4. Beleidsreactie evaluatie Wet controle op rechtspersonen

Onlangs is uw Kamer geïnformeerd over de WODC-evaluatie en is aangegeven dat een beleidsreactie later dit jaar volgt.7 Uit de evaluatie blijkt dat de maatregelen van de wet in de praktijk worden gebracht zoals was bedoeld door de wetgever. Door de onderzoekers is echter ook aangegeven dat niet is vast te stellen in welke mate deze uitvoering effectief is omdat gekwalificeerde doelen voor deze wet ontbreken. Het onderzoeken van de toegevoegde waarde is van belang en daarom zal ter voorbereiding van de beleidsreactie met Justis en met stakeholders besproken worden wat de meerwaarde van risicomeldingen is voor de uitvoering van hun wettelijke taken voor controle, opsporing en handhaving. Hierbij zal -naast de bevindingen van de onderzoekers in deze evaluatie- breder verkend worden wat er in de toekomst nodig is voor het toezicht op rechtspersonen, gegeven de maatschappelijke ontwikkelingen en in het licht van andere producten of opgaves. Bezien zal onder meer worden of de kring van afnemers kan worden uitgebreid en wordt de mogelijkheid onderzocht om een eigen bijdrage van de behoeftestellers te vragen. Deze tussenstappen leiden ertoe dat uw Kamer naar verwachting in de zomer 2022 de beleidsreactie zal ontvangen.

Tot slot

Met deze brief heb ik u de ambitie voor de integrale aanpak van online fraude toegelicht. Dit is een grote en complexe opgave die in de komende periode de nodige inspanning zal vragen. Daarom is tijd nodig om in overleg met partners uitwerking te geven aan de strategische visie en concrete actielijnen. Tegelijkertijd is er tempo gewenst vanwege de toename en om schade voor potentiële slachtoffers te voorkomen.

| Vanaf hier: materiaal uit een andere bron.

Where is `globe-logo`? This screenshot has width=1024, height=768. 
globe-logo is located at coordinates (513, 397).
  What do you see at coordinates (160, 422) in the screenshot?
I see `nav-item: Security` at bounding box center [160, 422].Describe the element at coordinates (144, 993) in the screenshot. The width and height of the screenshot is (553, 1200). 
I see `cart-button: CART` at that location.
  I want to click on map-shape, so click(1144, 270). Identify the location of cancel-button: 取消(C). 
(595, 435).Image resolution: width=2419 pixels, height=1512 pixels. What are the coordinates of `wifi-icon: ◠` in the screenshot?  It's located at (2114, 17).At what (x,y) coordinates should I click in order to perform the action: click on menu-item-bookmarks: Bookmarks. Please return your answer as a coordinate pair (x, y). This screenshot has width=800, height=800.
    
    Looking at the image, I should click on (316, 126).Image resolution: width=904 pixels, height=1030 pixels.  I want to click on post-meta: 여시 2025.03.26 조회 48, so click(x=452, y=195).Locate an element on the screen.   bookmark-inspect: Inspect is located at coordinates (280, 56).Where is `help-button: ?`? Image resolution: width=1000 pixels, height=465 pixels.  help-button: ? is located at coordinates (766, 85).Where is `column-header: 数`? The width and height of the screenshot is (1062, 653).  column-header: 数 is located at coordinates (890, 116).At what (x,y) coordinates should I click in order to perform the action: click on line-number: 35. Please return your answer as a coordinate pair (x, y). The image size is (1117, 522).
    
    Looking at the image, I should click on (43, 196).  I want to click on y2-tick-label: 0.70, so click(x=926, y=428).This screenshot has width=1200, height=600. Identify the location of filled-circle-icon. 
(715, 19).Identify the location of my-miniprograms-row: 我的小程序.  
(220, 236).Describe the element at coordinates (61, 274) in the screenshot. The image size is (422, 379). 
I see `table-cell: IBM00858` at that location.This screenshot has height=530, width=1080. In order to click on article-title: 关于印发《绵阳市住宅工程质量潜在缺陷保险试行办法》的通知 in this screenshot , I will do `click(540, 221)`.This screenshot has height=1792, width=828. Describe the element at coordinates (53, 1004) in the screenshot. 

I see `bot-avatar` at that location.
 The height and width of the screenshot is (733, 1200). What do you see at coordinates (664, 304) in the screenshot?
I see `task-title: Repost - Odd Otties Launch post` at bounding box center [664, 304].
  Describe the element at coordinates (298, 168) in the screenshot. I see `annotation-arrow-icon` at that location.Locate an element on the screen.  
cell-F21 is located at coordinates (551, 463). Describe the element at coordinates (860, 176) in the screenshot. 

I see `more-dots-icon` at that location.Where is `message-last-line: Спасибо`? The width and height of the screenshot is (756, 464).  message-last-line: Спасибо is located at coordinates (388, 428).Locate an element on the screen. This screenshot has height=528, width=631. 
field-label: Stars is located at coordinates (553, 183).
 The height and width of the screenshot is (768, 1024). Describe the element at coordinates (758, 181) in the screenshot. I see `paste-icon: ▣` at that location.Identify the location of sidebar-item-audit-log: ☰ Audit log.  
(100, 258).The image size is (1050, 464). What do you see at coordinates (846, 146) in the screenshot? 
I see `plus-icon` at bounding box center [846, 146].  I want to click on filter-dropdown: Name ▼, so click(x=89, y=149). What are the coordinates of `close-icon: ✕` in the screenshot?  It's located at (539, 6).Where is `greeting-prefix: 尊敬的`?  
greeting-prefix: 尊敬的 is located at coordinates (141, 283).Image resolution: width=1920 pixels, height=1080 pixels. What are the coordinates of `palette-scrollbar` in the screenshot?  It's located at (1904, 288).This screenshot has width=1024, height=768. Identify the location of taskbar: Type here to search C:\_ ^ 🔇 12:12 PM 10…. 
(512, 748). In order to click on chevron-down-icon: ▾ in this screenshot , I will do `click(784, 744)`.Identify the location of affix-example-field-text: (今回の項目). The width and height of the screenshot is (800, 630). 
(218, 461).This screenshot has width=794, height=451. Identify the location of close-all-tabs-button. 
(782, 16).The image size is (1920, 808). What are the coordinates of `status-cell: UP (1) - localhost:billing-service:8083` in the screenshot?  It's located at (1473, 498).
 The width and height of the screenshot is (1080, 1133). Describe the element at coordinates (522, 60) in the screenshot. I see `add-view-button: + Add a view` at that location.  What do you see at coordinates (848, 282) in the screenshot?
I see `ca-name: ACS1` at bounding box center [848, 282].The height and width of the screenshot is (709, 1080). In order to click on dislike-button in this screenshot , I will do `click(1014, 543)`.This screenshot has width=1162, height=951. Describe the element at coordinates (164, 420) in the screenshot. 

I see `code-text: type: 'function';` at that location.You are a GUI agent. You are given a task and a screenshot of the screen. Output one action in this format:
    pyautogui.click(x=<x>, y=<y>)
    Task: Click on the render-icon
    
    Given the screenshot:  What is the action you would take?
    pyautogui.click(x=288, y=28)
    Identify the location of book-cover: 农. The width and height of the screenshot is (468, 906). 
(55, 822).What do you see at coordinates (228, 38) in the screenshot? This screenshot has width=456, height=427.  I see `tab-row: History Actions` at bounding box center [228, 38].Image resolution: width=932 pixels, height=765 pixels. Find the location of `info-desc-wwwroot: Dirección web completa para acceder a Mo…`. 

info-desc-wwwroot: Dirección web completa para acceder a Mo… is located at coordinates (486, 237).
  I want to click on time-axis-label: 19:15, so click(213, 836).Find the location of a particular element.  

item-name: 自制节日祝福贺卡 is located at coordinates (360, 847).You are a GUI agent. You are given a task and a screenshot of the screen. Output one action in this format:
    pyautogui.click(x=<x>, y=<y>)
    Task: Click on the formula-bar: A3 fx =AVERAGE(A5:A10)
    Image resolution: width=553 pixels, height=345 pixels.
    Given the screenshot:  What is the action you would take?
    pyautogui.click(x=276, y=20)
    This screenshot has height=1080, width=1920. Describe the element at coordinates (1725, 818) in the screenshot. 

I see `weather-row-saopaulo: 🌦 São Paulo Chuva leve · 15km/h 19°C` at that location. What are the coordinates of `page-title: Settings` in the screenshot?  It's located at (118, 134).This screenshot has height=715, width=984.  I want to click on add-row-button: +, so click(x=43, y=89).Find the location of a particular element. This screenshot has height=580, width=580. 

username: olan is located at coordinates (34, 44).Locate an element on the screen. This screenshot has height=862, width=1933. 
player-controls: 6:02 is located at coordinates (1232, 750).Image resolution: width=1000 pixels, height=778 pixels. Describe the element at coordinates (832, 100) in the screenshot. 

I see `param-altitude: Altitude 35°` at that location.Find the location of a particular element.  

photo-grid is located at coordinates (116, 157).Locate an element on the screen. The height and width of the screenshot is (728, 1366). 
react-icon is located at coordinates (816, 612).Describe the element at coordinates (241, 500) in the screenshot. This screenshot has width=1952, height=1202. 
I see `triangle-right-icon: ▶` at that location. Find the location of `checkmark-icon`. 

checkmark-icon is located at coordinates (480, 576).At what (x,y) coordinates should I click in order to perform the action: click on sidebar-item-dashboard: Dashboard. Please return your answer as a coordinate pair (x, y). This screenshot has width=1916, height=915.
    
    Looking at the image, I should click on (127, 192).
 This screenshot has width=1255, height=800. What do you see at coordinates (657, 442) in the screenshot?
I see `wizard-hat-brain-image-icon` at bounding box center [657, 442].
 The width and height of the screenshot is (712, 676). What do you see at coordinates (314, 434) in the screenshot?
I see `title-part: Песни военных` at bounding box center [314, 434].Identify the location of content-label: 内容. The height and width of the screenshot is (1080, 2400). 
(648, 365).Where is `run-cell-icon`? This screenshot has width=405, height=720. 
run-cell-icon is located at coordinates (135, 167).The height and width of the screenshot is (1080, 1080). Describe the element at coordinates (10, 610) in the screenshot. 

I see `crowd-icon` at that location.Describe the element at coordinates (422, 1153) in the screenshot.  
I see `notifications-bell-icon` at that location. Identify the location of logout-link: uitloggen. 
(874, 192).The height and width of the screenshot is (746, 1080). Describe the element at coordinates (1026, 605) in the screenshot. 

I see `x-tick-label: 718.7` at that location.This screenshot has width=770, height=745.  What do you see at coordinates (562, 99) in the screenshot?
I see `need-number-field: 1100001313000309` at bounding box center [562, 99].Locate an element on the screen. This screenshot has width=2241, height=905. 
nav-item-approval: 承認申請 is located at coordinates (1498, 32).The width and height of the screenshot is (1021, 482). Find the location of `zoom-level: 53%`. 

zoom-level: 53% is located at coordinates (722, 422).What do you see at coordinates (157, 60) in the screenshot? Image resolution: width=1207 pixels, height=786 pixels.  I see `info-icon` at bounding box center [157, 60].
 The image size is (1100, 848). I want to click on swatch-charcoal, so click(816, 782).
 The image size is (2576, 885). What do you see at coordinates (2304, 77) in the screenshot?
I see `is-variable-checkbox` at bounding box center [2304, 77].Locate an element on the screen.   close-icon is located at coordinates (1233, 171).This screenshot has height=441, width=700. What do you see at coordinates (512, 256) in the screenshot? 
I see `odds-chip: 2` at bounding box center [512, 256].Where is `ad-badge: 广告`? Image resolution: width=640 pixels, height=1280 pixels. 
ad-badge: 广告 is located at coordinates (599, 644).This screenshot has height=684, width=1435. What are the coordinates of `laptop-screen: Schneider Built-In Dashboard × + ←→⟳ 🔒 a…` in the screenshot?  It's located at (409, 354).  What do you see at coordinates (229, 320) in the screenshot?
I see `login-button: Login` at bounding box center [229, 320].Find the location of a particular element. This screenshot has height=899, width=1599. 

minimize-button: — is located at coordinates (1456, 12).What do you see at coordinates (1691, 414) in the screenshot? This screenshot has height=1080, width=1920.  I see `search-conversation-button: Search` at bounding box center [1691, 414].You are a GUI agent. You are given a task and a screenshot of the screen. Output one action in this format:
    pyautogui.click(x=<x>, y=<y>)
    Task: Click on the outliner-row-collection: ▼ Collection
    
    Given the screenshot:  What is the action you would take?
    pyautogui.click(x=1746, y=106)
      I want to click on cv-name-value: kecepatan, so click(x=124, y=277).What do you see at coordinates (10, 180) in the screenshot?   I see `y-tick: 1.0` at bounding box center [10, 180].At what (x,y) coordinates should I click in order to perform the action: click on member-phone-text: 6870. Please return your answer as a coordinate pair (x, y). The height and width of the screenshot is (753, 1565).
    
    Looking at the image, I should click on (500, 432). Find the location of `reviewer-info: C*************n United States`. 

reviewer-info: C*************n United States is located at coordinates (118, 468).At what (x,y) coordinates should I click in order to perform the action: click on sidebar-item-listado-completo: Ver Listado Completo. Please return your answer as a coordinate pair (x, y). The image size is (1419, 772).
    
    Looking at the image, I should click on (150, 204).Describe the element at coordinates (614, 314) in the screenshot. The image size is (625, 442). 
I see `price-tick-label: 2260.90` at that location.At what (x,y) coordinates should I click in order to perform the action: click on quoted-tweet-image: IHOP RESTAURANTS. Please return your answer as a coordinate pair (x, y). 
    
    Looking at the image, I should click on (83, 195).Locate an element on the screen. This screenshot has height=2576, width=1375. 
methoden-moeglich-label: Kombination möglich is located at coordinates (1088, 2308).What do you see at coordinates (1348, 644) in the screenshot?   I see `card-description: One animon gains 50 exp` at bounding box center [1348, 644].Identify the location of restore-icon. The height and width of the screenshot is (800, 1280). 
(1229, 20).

Het is vervolgens aan het (volgende) kabinet om daarvoor de randvoorwaarden te faciliteren, meetbare doelstellingen te formuleren en zo nodig daarin specifieke beleidsaccenten te leggen. Uw Kamer zal naar verwachting voor de zomer geïnformeerd worden over de uitvoering. Ook ben ik ingegaan op mijn toezegging om met banken in overleg te gaan en over het terughalen van overboekingen aan fraudeurs en over het overleg met het OM over een richtlijn voor zelfonderzoek door bedrijven door inschakeling van advocaten. Zowel de toezegging als de motie beschouw ik als uitgevoerd.